Another critical factor is the widespread availability of datasets containing the raw material needed to train deep ML algorithms. The ‘garbage-in, garbage-out’ truism has never been more true: the performance of an ML algorithm is highly dependent on the quality and size of the dataset upon which it is trained. A good example of this is the ImageNet repository of structured images which brought forth the then astonishing classification performance of early convolutional neural networks. No longer need an AI system confuse a duck and a medium latte. Similar AI breakthroughs, from language translation to remote sensing interpretation, have often been rooted in public data collections. All this makes the creation and sharing of well-curated datasets of the utmost importance.

And yet there are highly important – and economically vast – areas of the economy where data sharing or publication faces fundamental obstacles or in some cases is just plain unlawful. Finance is one such sector. Another is healthcare, where regulations such as the U.S. Dept. of Health and Human Services (DHHS) Standards for Privacy of Individually Identifiable Health Information – sometimes referred to with reference to the parent Health Insurance Portability and Accountability Act (“HIPAA”) – prevent unauthorized disclosure.

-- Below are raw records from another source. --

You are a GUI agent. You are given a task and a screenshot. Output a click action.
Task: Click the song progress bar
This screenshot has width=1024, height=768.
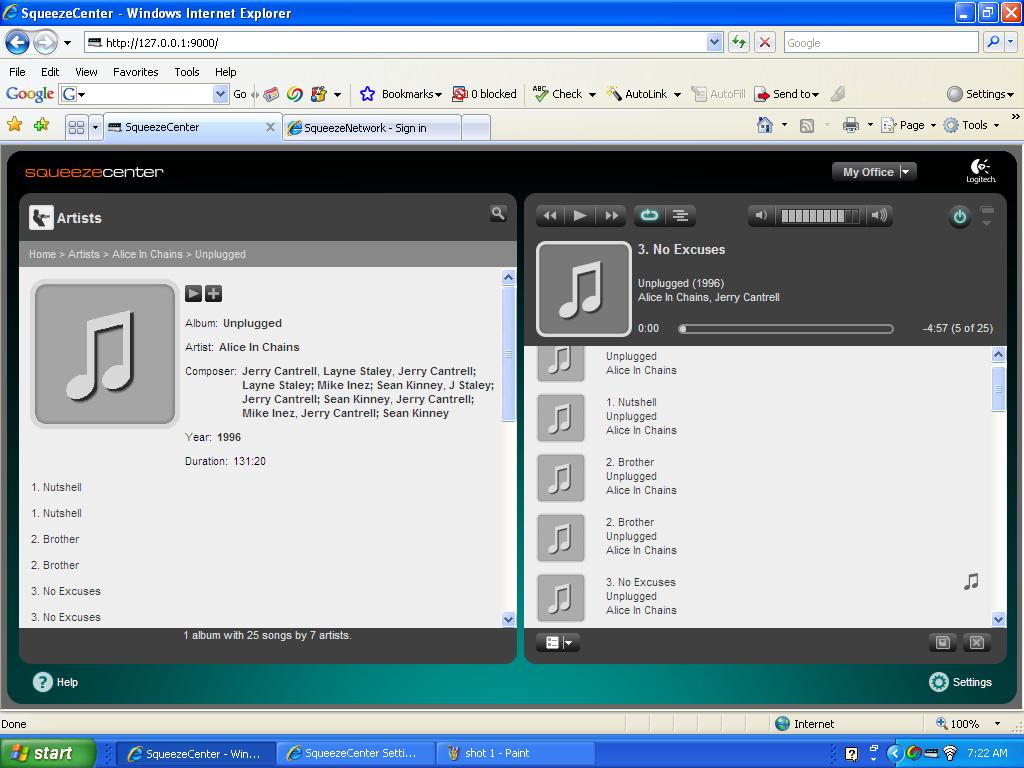(x=787, y=328)
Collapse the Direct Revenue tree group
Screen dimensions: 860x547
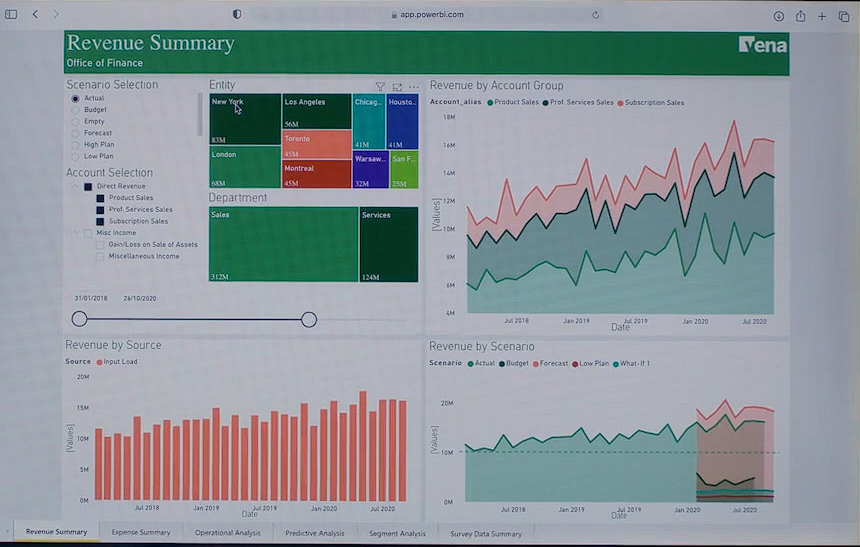75,186
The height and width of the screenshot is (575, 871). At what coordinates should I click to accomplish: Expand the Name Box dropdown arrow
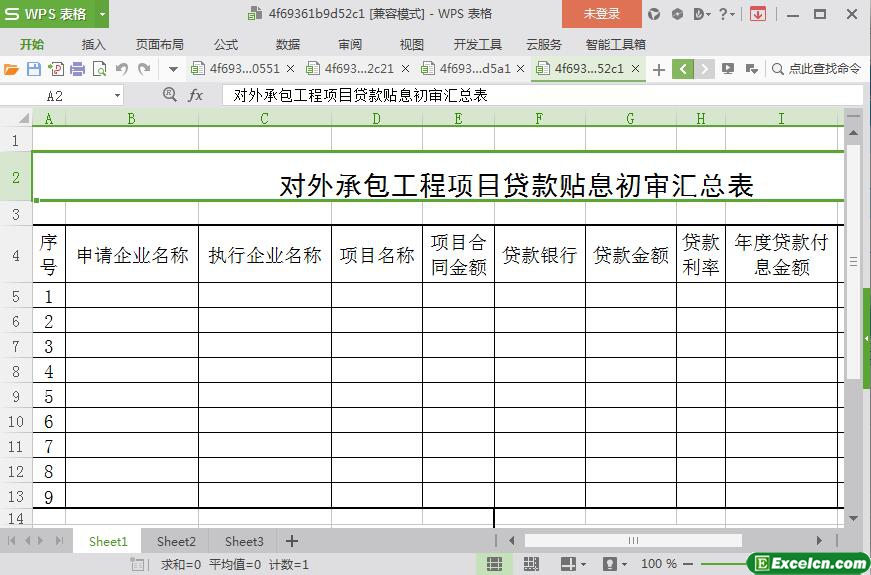pos(117,95)
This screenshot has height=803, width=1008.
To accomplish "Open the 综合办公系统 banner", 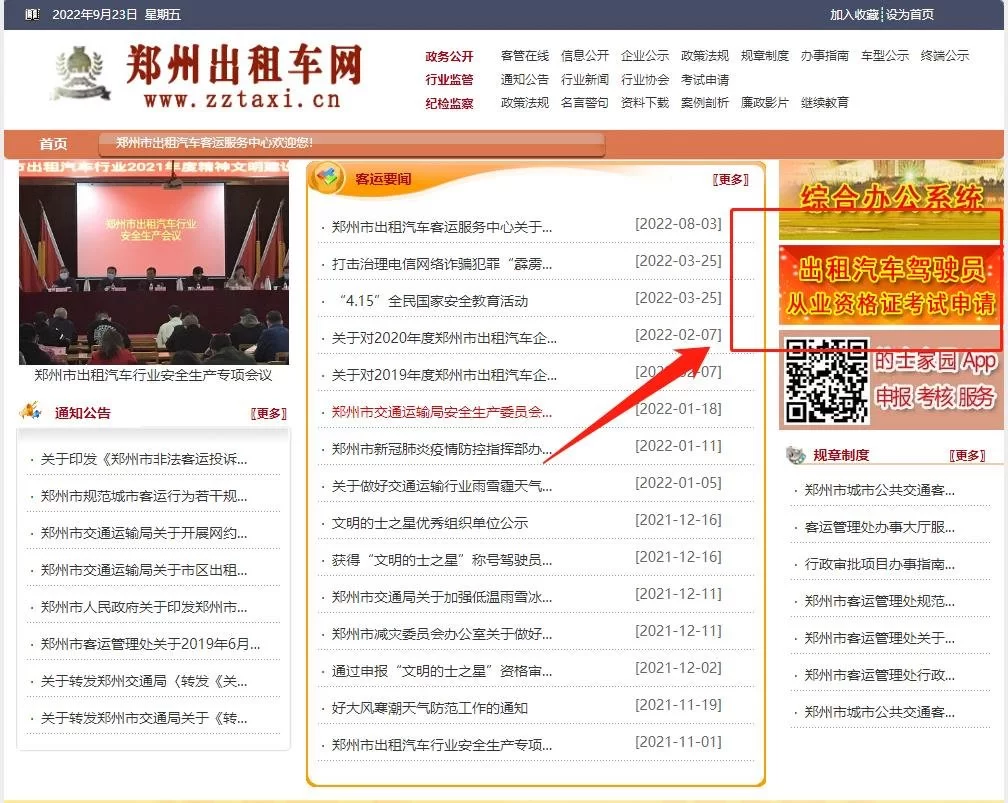I will [x=890, y=200].
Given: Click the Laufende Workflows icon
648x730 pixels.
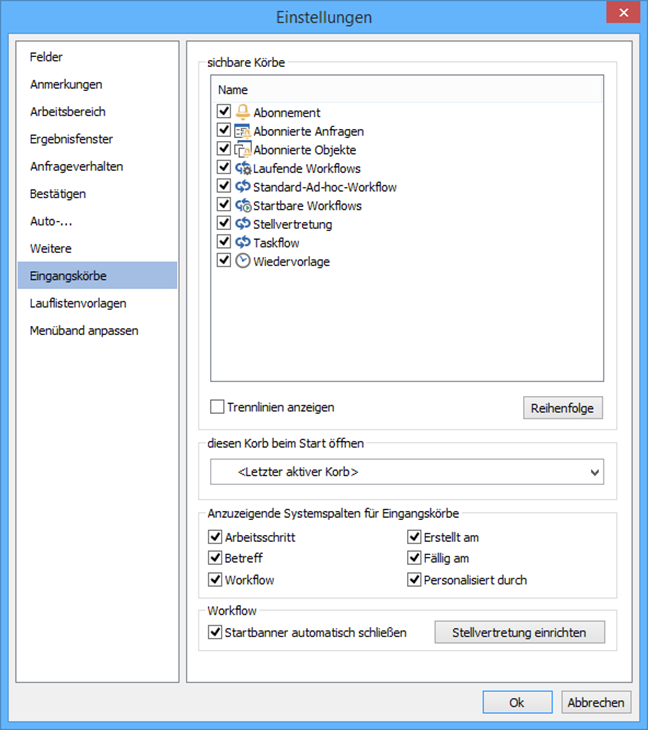Looking at the screenshot, I should coord(242,168).
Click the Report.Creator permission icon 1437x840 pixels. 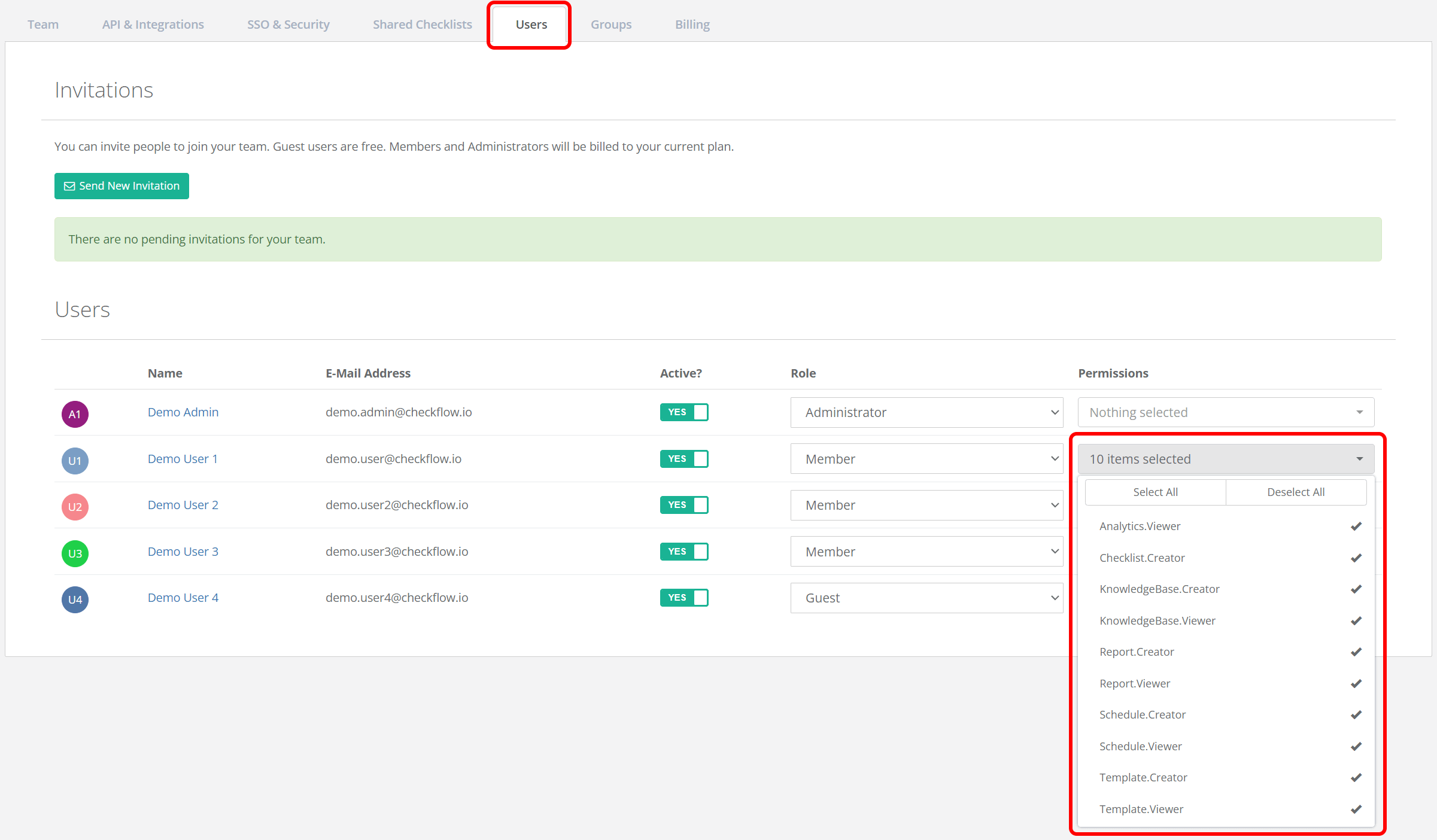(x=1357, y=652)
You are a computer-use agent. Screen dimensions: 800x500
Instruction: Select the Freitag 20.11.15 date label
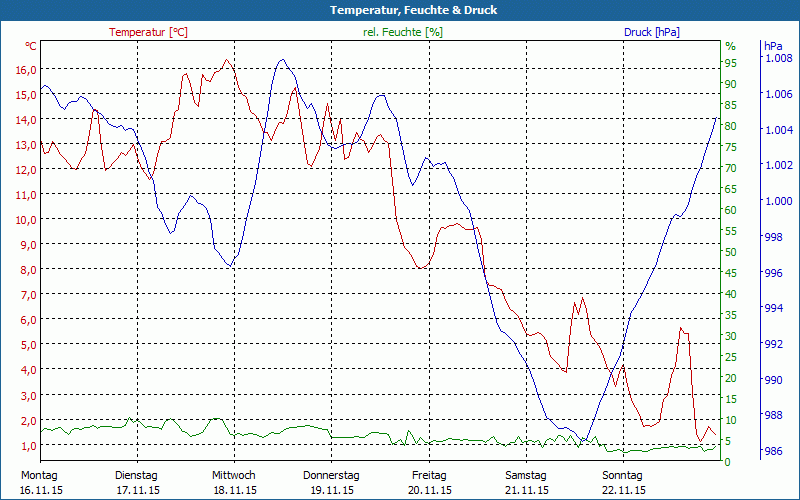(428, 482)
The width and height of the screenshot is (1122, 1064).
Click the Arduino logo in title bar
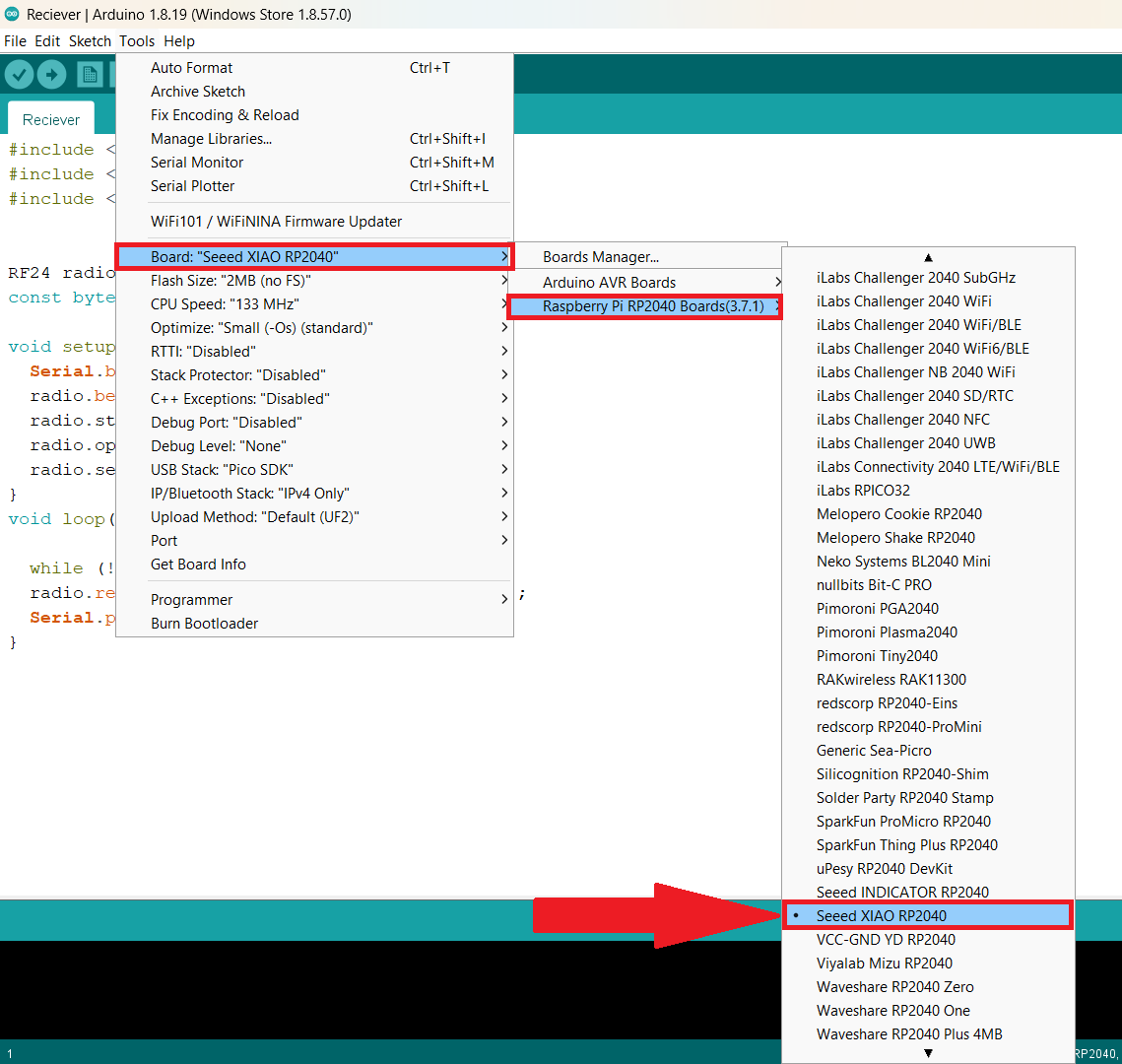click(x=12, y=15)
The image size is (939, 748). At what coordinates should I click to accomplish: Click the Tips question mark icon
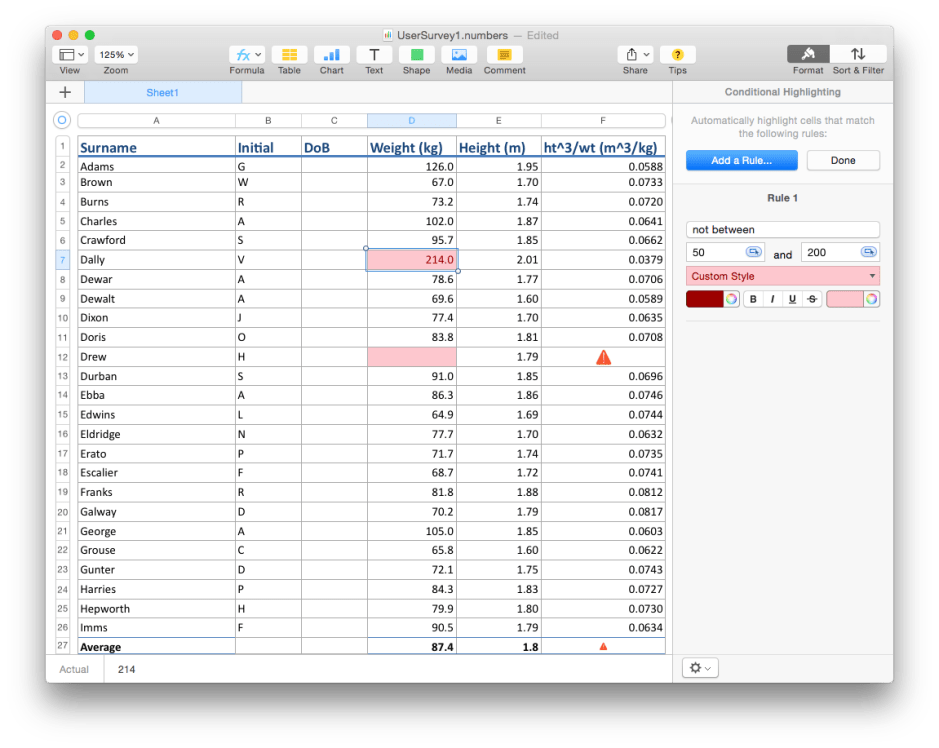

So, what is the poor data scientist to do? In the past, there have been attempts to share data via obfuscation. That is, the removal of personally identifiable attributes of individuals’ records in a database while leaving sufficient information to model the key statistics of the original data. This approach has known and serious flaws, however, which allow processing of the obfuscated data to reconstruct the original records. The well-known recovery of personally identifiable data from an obfuscated Netflix database is just one such example.

Researchers turned therefore to more subtle methods. Instead of simply obscuring the data, for example, the next generation of techniques used generative deep neural methods such as variational autoencoders (VAE) or generative adversarial networks (GAN) to learn the statistics of a dataset and then generate entirely new records, none of which corresponded to any individual record in the original data. The resulting datasets were entirely synthetic. Unfortunately, such methods, while capable of generating massive datasets, had the unfortunate habit of occasionally burping out records which were very close indeed, and sometimes even identical, to records from the original (and private) data. New approaches to data synthesis were needed to tackle this important problem.

Fortunately, new tools are beginning to emerge. First, the mathematics of privacy are being put on a firm foundation. Differential privacy, which is one such concept, measures the degree to which individual and private records are disclosable by the synthetic data generation algorithm. Accordingly, a well-designed balance can often be found between the ability of an attacker to extract personal information from a synthetic dataset and the statistical fidelity of that dataset with the original and private data. New tools for training that are privacy-sensitive are also emerging, including the so-called differentially private stochastic gradient descent (DP-SGD) training method and its successors. DP-SGD allows a training procedure, as it follows the gradients of the training process, to reduce the likelihood of simply memorizing original records into the resulting model. And new generative AI methods are being employed to synthesize the synthetic data. These include the same diffusion algorithm which so effectively drives Stable Diffusion or the transformer algorithm which is at the heart of natural language tools such as ChatGPT.

Accordingly, we have a clear and present need – the generation of privacy-managed synthetic data – for which effective, scalable, and provably private methods might just be coming into view. And for the right team, with the right experience, there is enormous opportunity.